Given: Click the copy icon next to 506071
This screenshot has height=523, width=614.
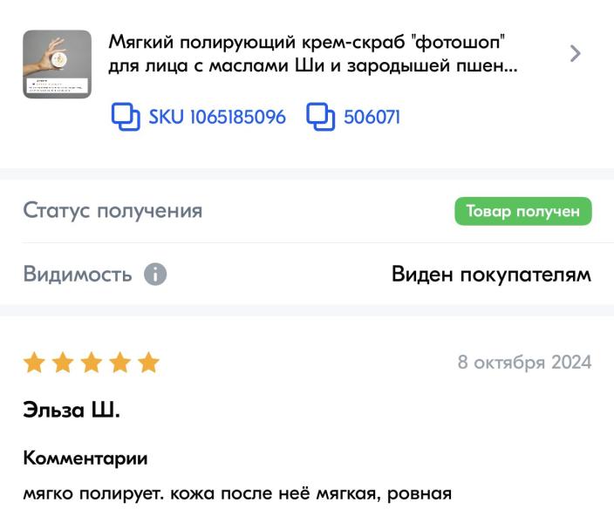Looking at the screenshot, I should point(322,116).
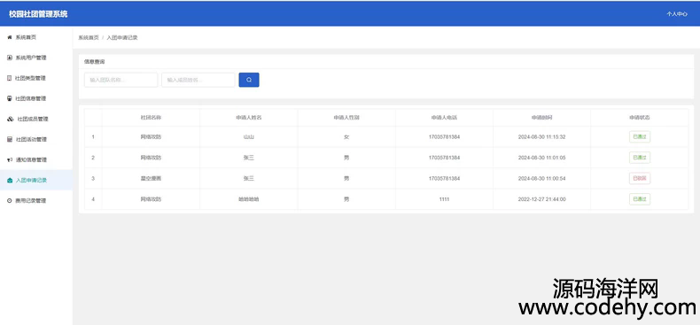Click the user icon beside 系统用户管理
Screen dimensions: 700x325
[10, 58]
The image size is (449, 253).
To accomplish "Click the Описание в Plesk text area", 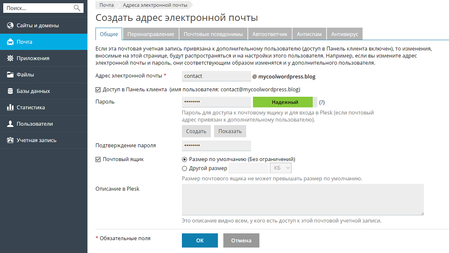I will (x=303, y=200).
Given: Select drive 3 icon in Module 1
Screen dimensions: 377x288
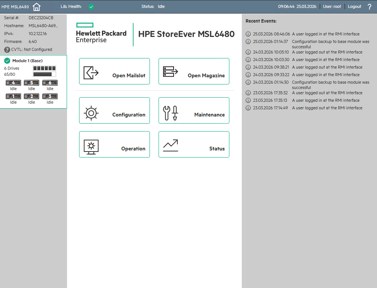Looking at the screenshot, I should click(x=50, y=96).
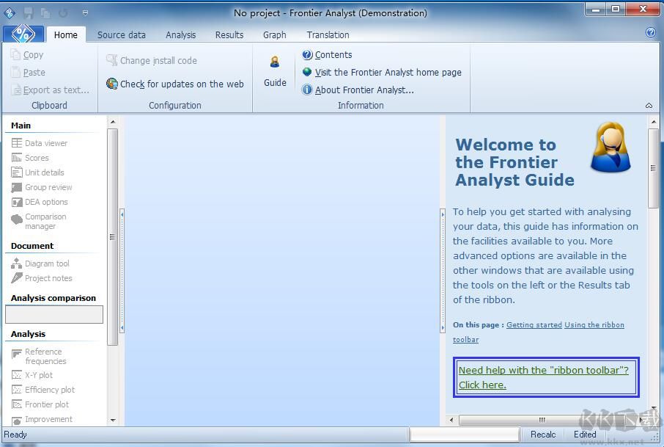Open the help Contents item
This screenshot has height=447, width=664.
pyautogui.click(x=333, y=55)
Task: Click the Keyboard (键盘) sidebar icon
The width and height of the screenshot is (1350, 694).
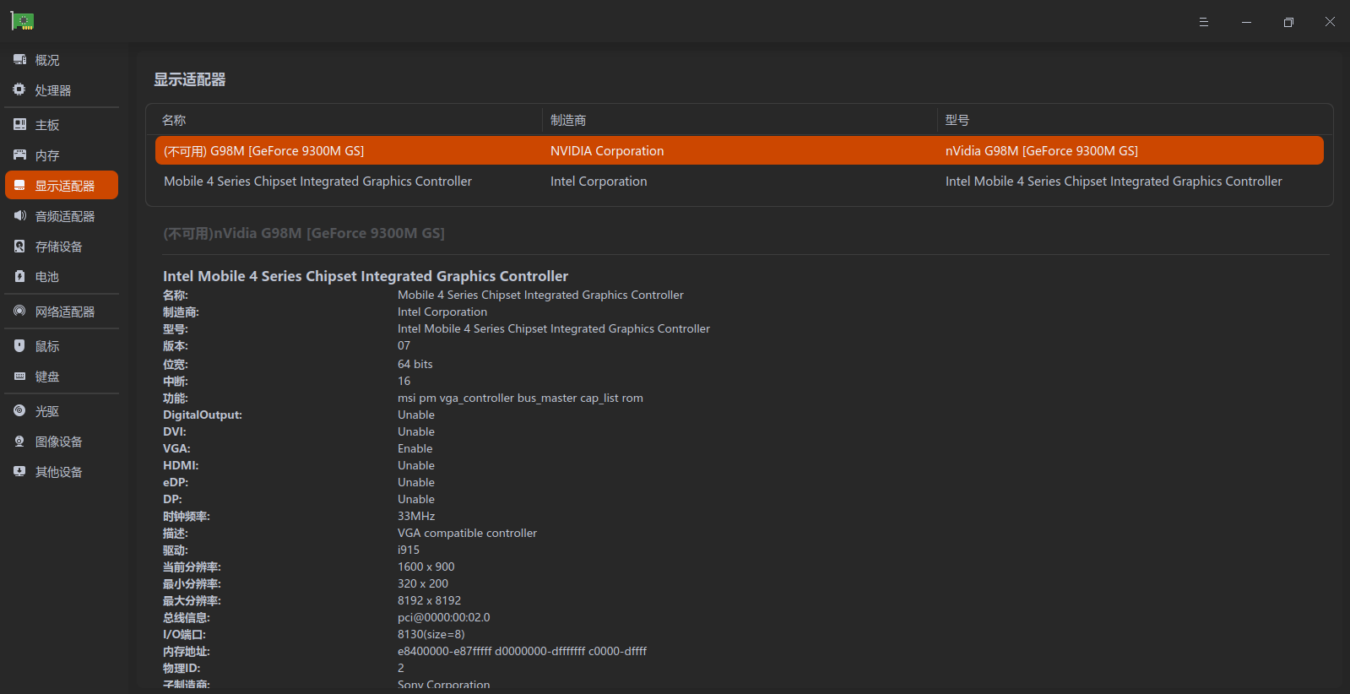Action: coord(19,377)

....................

## DIRECTIONS FOR THIS TASK
Retype the lines above, beginning with the line that contains "Given: Select drive 3 icon in Module 1" and continuing through the last line, and omit the pictures.

## CORRECT RESPONSE
Given: Select drive 3 icon in Module 1
Screen dimensions: 377x288
Looking at the screenshot, I should click(x=50, y=96).
Open the help Contents item
This screenshot has height=447, width=664.
pyautogui.click(x=333, y=55)
Task: Click the Keyboard (键盘) sidebar icon
The width and height of the screenshot is (1350, 694).
Action: coord(19,377)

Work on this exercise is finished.